When comparing loan offers from peer-to-peer lenders or any personal loan lender, there are several factors to consider.

  • Annual percentage rate (APR):  The APR is generally the overall cost paid to borrow the fund. It is calculated with interest rates and processing fees. For a higher interest rate, you will end up paying more than lending. The average APR for any loan for two years (24 months) is around 9.51% in the first quarter of 2022. Most rates are determined based on credit score and debt burden ratio (DBR) income.
  • Loan Tenure or Terms: Loan tenure is the time frame you agreed to repay the lent amount. For a personal loan,  terms are normally between 3 to 5 years. However, if you opt for a shorter term, then it may come with a higher monthly payment schedule. The primary perk of it is that you will get a lower interest rate with overall rest repayment. 
  • Financial Institution Fees: Few lenders charge financial institution fees to borrowers- – but not in every case. The varying fee is calculated on the loan amount. For instance, if the loan amount is $2,000, an 8% $160 financial institution fee would be charged and added to the loan. 
  • Early settlement penalties: Few lenders charge early settlement penalties. Suppose you plan to make an early loan payment to finish it quickly. As stated in the loan agreement, you must pay a certain fee. Whereas its essential to read the agreement in detail to ensure no unwanted or hidden fee is paid in the early prepayment scenario.
  • Least qualifying Credit Score: Least minimum credit score is the score required to qualify for a loan from any lender. The P2P lenders only offer fair-to-excellent slabs. The least credit score for customers should be 580 or more. If the borrower has a 580 credit score, then start the loan proceedings.
  • Pledge and collateral: It depends on the credit score. However, few lenders provide secured loans against pledged car, home, and business documents. These are used as collateral for the loan. If you have pledged something, chances are that huge or big loans will get approved by securing a great Interest rate (IR). 
  • Disbursement of Loan:  Disbursement of a loan depends on the lender. Once the loan application is approved, the lenders disburse the loan within 24 hours. However, that may not be the case with every lender. Some lenders take several days even after the approval of an application to disburse the loan. If you are in a rush, always ensure to select a lender who is well-reputed in disbursement.
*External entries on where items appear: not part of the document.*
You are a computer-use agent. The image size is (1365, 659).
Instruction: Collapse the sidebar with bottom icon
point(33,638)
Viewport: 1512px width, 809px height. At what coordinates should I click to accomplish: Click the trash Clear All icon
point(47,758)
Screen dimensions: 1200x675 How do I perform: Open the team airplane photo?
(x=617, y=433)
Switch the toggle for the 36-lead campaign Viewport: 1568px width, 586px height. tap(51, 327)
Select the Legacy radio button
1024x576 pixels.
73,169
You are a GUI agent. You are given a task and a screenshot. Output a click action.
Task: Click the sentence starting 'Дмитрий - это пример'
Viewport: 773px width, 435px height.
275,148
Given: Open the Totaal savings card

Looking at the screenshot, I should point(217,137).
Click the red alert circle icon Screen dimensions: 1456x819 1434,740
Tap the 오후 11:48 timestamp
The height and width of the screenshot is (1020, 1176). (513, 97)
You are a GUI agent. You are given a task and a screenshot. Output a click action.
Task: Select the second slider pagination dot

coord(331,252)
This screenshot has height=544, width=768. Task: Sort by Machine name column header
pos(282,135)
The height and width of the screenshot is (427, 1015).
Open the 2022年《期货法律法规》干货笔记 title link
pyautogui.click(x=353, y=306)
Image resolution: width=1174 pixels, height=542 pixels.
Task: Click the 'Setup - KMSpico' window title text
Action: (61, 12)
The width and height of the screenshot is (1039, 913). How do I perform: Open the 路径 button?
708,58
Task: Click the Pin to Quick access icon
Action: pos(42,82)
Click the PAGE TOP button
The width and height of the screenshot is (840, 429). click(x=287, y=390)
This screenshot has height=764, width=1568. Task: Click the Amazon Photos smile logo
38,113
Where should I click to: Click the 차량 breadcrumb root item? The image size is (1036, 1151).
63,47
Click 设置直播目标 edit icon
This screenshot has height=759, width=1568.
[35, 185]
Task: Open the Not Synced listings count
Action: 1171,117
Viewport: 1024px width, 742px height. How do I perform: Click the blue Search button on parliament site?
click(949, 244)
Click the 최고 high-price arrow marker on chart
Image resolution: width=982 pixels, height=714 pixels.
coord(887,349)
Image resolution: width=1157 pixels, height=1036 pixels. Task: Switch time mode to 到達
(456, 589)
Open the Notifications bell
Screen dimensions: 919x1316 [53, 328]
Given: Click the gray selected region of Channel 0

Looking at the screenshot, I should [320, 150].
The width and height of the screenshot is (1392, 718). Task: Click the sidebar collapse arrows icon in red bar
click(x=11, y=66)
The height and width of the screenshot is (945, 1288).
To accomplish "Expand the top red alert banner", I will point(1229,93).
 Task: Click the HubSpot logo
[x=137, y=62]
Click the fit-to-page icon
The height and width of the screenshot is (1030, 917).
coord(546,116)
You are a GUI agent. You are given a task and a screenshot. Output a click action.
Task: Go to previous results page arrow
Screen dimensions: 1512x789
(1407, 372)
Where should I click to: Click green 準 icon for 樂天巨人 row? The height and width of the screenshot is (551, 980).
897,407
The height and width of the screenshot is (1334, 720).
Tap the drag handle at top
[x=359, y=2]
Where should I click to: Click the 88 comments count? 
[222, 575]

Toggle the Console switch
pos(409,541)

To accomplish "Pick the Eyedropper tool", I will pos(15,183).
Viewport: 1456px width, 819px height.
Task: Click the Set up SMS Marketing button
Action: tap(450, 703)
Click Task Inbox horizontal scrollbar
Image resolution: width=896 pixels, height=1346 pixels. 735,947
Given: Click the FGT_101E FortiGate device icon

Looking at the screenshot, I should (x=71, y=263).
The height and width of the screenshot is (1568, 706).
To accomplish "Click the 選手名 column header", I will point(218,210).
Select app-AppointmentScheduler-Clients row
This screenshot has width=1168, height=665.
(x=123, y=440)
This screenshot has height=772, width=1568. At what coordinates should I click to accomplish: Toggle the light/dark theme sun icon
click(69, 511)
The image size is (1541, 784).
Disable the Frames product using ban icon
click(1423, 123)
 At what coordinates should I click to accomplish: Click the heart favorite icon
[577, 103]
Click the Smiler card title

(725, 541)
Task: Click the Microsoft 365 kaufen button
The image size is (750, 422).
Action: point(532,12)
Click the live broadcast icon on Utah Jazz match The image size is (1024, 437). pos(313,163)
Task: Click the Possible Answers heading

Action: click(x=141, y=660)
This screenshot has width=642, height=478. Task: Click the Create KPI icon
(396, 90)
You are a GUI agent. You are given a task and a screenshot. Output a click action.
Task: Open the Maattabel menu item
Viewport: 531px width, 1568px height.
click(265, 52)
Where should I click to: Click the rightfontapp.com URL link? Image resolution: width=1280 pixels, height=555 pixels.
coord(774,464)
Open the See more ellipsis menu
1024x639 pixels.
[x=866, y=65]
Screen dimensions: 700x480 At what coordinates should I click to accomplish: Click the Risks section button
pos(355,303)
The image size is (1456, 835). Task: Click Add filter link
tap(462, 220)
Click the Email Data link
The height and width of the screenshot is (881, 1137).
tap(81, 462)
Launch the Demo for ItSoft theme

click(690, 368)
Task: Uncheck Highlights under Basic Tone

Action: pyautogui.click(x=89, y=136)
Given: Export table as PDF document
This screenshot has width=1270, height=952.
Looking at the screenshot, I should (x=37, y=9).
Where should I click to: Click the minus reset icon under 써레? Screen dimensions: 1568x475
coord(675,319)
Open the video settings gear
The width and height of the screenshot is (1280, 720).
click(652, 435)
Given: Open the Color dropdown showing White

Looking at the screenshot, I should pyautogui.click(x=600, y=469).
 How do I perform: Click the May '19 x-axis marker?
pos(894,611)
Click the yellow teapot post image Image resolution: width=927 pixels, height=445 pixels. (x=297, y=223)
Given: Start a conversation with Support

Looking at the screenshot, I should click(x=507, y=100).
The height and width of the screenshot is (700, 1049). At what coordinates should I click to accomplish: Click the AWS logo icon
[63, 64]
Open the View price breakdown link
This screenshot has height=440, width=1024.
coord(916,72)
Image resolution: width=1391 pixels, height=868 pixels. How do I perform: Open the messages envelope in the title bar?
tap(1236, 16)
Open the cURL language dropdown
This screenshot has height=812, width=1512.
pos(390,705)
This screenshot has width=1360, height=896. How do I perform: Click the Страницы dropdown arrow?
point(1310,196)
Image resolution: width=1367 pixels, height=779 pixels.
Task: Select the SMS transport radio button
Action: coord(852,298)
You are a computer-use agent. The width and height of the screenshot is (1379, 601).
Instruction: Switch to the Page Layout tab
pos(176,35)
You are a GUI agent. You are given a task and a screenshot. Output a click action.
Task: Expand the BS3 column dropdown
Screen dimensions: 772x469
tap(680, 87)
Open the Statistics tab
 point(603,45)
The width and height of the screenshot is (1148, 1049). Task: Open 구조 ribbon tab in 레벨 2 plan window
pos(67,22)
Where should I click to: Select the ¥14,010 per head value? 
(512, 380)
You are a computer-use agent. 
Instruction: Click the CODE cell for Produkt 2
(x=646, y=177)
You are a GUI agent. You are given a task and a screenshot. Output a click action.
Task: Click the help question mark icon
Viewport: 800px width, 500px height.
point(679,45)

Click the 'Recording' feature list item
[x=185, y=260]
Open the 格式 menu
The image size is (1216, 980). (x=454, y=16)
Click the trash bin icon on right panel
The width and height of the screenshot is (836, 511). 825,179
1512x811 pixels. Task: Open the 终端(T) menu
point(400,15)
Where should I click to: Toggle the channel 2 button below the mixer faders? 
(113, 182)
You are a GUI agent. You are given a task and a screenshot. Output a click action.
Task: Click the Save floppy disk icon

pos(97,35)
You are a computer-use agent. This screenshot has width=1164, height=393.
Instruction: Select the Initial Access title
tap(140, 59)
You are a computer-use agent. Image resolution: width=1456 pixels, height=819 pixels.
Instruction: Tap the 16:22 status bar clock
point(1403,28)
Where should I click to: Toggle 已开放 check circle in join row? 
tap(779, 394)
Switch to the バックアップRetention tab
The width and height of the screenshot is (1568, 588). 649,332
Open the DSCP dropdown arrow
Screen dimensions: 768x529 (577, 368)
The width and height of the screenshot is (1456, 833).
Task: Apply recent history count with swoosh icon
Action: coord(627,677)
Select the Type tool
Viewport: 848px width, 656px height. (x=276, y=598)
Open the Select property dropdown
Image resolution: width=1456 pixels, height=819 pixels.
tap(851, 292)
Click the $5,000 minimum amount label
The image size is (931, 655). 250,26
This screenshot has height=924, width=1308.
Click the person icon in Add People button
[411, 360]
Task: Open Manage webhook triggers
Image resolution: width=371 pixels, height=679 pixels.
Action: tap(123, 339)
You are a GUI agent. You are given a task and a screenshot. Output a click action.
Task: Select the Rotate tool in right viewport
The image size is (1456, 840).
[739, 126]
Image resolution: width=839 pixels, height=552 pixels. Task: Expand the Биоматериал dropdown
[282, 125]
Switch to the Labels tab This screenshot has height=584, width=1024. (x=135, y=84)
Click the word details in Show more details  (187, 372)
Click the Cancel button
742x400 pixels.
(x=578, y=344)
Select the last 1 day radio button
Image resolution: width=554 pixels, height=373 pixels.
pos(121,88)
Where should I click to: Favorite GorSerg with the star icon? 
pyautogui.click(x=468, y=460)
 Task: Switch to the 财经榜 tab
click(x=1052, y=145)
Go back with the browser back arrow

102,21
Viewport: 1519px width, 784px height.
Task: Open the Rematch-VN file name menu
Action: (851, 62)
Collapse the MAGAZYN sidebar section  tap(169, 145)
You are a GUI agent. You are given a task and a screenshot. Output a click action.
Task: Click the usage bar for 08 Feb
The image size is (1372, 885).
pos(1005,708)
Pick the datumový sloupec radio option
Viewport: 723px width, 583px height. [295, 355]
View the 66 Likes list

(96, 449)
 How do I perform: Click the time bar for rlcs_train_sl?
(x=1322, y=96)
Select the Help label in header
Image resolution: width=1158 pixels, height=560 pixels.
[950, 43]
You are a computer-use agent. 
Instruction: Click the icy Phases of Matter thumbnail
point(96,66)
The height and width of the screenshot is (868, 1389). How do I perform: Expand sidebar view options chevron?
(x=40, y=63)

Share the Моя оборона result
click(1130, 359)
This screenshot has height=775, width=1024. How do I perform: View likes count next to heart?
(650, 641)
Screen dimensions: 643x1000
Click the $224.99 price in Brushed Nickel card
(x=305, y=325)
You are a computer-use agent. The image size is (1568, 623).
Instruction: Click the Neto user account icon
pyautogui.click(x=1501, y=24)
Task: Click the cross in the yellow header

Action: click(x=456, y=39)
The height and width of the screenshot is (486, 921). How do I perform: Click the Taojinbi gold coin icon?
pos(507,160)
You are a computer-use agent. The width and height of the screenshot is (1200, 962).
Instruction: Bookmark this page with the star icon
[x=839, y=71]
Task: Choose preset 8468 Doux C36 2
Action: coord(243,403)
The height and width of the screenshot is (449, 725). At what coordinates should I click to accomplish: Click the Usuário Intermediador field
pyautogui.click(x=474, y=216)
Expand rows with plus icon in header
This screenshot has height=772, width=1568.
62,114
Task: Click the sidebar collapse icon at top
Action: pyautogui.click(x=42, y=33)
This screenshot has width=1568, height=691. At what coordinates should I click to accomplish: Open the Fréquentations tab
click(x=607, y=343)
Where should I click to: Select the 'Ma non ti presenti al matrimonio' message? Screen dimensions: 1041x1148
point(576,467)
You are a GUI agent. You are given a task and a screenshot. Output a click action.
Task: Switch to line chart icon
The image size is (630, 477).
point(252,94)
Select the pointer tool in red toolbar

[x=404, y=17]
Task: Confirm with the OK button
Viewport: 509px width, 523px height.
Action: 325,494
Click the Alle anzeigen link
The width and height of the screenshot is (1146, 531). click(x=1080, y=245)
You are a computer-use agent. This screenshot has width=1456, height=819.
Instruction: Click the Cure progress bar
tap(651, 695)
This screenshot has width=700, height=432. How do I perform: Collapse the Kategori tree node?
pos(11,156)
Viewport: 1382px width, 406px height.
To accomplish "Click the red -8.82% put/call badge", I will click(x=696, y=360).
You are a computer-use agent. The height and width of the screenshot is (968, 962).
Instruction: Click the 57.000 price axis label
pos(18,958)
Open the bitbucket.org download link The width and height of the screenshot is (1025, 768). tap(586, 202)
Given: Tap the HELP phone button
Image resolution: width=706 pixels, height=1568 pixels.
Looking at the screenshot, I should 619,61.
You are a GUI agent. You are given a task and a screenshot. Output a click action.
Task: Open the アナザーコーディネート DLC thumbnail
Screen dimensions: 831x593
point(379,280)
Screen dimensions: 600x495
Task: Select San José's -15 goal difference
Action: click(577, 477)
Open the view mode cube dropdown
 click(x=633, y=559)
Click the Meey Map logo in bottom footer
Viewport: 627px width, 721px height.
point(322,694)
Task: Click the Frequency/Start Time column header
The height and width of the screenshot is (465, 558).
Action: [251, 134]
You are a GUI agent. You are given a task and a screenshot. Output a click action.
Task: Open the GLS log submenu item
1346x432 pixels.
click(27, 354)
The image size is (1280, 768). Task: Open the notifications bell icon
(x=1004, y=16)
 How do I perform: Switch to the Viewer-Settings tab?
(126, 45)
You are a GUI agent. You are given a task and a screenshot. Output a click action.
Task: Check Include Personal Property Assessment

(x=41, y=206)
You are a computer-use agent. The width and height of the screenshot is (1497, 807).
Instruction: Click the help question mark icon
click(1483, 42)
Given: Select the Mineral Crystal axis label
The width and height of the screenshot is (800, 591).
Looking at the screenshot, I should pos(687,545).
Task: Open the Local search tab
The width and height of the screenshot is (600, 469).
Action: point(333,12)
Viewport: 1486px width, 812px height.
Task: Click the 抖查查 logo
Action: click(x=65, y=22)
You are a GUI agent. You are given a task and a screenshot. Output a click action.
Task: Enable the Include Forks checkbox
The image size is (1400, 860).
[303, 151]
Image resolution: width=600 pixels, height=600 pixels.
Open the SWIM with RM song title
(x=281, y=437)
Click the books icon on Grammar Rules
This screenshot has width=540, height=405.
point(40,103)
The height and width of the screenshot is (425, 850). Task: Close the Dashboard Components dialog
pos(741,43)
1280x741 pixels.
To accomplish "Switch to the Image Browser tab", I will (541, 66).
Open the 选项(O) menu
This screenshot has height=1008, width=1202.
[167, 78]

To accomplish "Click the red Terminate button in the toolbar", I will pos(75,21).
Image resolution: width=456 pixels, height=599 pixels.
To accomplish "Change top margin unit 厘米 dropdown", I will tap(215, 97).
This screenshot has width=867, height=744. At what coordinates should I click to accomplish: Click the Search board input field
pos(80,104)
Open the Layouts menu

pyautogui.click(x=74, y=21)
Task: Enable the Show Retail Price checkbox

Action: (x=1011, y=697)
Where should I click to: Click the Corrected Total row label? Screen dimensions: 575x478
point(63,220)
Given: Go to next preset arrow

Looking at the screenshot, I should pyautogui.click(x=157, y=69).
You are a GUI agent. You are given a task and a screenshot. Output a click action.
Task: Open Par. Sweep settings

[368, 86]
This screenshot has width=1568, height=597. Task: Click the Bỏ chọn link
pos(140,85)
Easy step on how to apply for Peer-to-Peer Loan

Let us explain the easy way to check eligibility. Most P2P lenders now provide pre-qualification calculators and tools to check loan eligibility in some cases. They offer sample rates and repayment terms in those software and tools. The best part is that it is done without impacting the credit score. If you decide to move ahead with documentation and application type, it can be filled out online without any hassle.

Guide on P2P lending and tax 

It should always be considered that whatever income you generate from P2P lending falls in the income category and is taxable.

Other Considerations For Peer-To-Peer Lending?

Peer to Peer lender operates an online platform as other fintech lenders do. The platform acts as an intermediary between investor and borrower. It makes money by charging both investor and borrower. As an investor, the lending may offer you an attractive interest rate. The rate and how the platform operator calculates can vary. 

Who Is Suited For Peer-To-Peer Lending?

To decide if investing in P2P lending is for you, consider the following: 

  • The interest rate is relatively high on the rate of return, compared to some other types of investing.
  • Ease of Funding: an online platform can make transacting easy and accessible. 

As a lender, you are not insured that your investment is safe and sound. The platform operator assesses the lending risks and repayment capacity of the debtor. 

Lending risk: many P2P loans are unsecured. The platform operator may not disclose the lending risk of each borrower. This risk is pure lies on you. You can lose some or all your money, even if the risk is low. 

No Protection: There is no government protection or any government guarantee on funds. For example, if your investment was lost to the fraud of the operator, you may not have an option for compensation.